** Start **

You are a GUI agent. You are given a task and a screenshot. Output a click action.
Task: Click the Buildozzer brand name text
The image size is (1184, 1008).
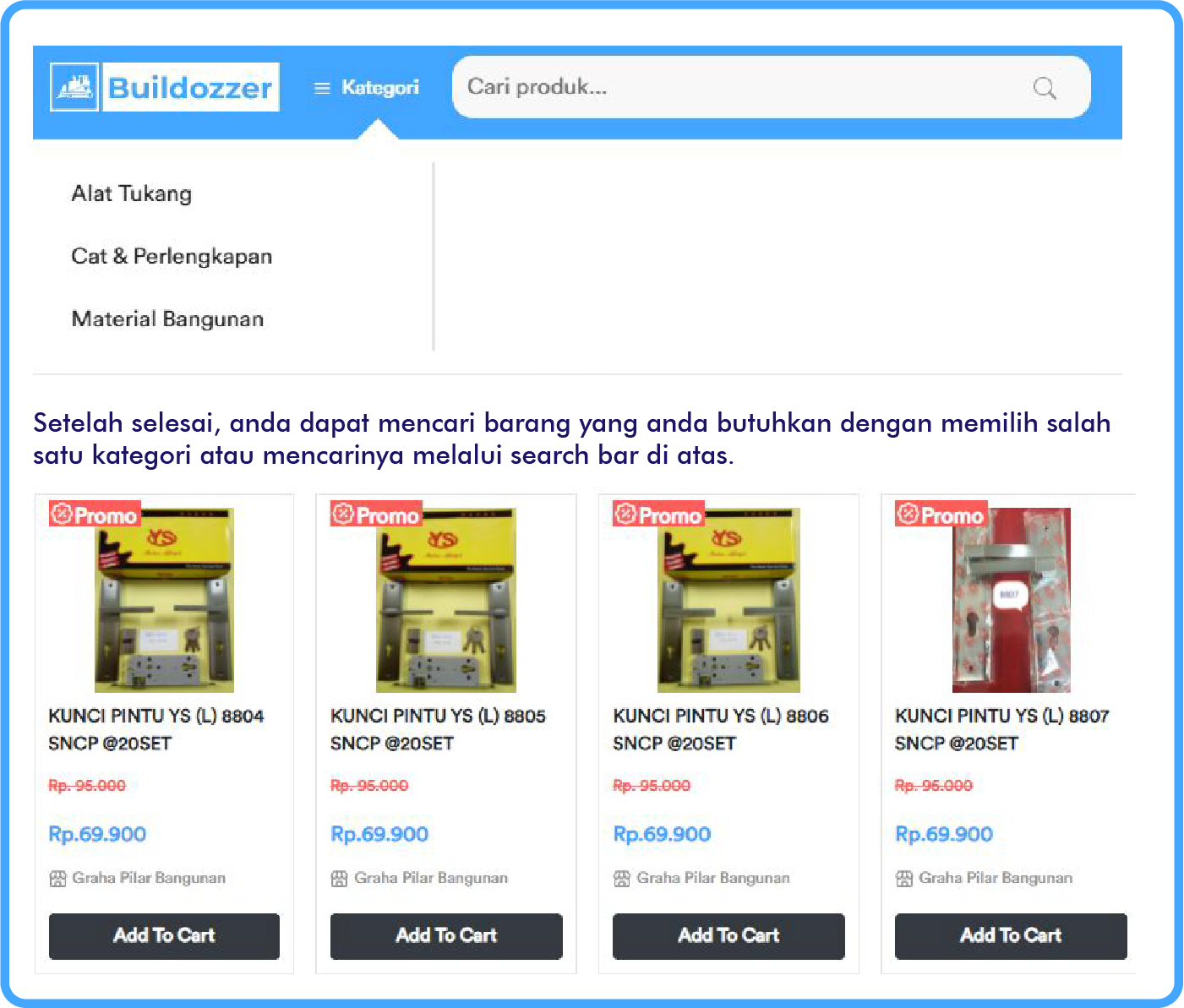[x=190, y=87]
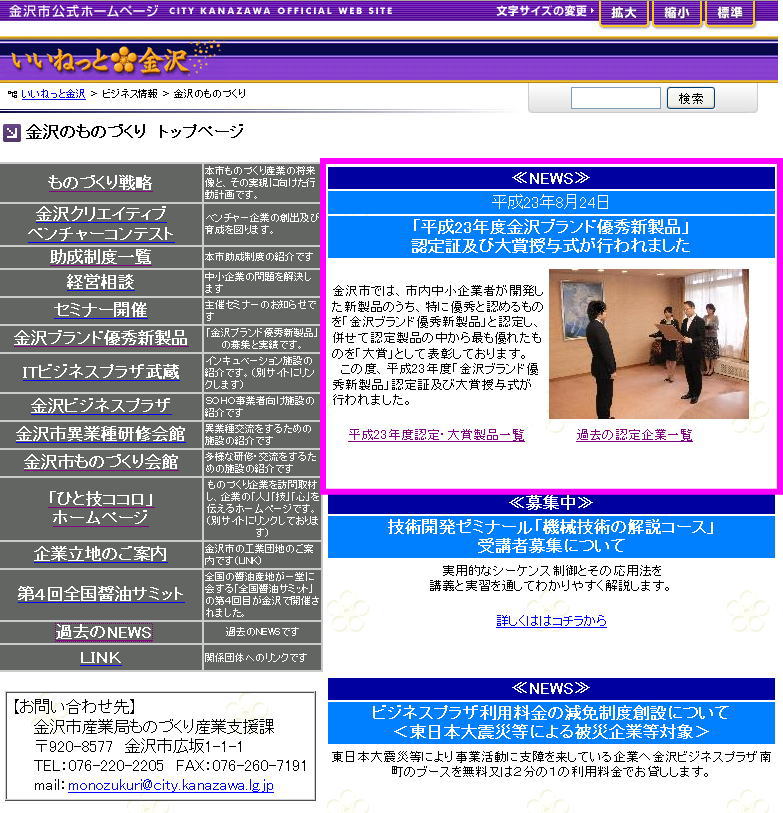783x813 pixels.
Task: Click the monozukuri email address link
Action: 170,786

** End **

*TASK BRIEF*
Could you print the material above word for word, leaving out the pictures?

*RESPONSE*
You are a GUI agent. You are given a task and a screenshot. Output a click action.
Task: Click the Buildozzer brand name text
The image size is (1184, 1008).
[x=190, y=87]
783x813 pixels.
Task: Click the monozukuri email address link
Action: 170,786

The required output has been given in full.